Il viaggio verso casa fu carico di silenzio, Rossella non aveva digerito la mia risposta al direttore mentre io interrogavo la mia volontà: era arrivato il momento di chiarire con la mia compagna la mia posizione.
Le feste natalizie erano terminate e la nostra normalità era diventata già routine, proprio la sera del nostro anniversario – ben quindici anni insieme – decisi di affrontare l’ argomento adozione con Rossella.
Dopo una notte bollente all’ insegna di coccole, completino mozzafiato e voglia di effusioni le dissi: “hai ragione tu sai, se cominci un percorso difficilmente riesci a venirne fuori, sto bene quando vado alla casa famiglia che ne dici se adottiamo una bambina?”
Appena pronunciai queste parole Rossella si illuminò e mi strinse a se dicendo: “aspettavo questo momento”.
Sono trascorsi diversi anni da quando Francesca e Paola sono venute a far parte della nostra famiglia, mi sono sentito chiamare papà dall’ oggi al domani, ho avuto come figlie ragazzine già cresciute – avevano dieci e sette anni – e le ho dovute prendere con la loro storia, le loro influenze e soprattutto con i loro traumi; come amo dire ai miei colleghi ho avute non due figlie ma un pacchetto regalo.
E’ stata dura all’ inizio, il loro delirio era il nostro, il fatto di non averle educate da piccole è costato tanto alla nostra tranquillità di coppia, al pregiudizio di mia madre, alla mia coscienza ed al mio modo di essere per gli altri ma adesso che ho fatto una scelta, adesso che ho scelto il mio benessere e non l’ apparenza sono felice nonostante ci siano ancora molte difficoltà, sono contento perché poi tutto passa quando mi poggio sul divano e le mie piccole abbracciandomi mi sorridono dicendomi: “ti voglio bene papà!”

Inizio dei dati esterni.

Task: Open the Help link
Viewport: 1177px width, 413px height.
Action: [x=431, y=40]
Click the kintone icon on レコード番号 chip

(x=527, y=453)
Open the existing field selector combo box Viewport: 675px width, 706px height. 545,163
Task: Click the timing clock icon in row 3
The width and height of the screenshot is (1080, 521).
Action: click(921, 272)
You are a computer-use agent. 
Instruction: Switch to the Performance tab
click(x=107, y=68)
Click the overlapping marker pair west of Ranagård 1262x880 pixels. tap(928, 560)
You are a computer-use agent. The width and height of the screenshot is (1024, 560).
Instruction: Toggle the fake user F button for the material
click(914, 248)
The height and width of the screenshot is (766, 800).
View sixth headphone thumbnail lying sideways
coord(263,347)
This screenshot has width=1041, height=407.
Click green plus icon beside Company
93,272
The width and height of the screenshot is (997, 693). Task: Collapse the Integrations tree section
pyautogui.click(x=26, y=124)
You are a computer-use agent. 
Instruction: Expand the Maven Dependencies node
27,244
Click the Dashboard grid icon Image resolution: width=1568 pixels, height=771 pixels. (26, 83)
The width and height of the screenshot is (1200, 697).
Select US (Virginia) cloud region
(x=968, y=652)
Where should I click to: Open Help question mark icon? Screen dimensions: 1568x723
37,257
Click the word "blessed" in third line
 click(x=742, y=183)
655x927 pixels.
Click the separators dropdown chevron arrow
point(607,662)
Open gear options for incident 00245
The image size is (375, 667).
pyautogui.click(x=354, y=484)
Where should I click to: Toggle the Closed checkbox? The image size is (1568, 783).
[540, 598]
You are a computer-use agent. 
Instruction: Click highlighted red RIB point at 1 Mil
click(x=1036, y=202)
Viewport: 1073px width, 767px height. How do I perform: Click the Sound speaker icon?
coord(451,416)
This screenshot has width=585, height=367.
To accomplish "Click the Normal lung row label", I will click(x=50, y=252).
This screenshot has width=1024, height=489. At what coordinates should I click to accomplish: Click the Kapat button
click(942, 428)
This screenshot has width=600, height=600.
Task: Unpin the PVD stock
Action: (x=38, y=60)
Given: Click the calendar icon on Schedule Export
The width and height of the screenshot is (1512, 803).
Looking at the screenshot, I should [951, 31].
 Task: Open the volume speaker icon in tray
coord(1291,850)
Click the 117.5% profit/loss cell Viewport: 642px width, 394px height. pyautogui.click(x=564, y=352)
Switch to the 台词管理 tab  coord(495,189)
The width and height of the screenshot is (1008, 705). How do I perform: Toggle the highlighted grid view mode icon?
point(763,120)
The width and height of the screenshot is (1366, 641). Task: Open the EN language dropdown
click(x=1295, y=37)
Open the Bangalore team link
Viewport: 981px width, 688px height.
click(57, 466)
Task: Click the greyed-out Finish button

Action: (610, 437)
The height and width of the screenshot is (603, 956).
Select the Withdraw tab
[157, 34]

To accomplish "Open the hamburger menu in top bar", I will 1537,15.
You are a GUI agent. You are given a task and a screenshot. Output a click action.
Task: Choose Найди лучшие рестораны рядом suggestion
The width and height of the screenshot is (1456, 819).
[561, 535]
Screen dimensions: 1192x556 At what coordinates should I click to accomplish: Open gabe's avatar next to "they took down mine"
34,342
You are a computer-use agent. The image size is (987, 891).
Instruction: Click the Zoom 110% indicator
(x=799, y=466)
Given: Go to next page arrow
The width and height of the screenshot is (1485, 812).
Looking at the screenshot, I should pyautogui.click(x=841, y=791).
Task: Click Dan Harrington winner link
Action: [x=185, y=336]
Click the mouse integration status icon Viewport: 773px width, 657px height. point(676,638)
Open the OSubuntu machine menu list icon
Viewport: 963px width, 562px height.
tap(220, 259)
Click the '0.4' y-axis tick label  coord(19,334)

Ho capito che Dio non voleva punirmi come diceva mia madre ma solamente indirizzarmi verso un altro percorso, voleva dirmi anziché generare figli sei più portato per mettere sulla giusta carreggiata quelli che gli altri non hanno saputo amare.
Mille volte dico grazie a Dio per avermi aperto la porta del volontariato faccio del bene oltre che agli altri a me stesso perché quando si donano sorrisi ed amore si è più felici di quando si ricevono. Questo Natale andrò insieme alle mie ragazze nella casa famiglia di loro provenienza e dispenseremo regali, affetto e felicità!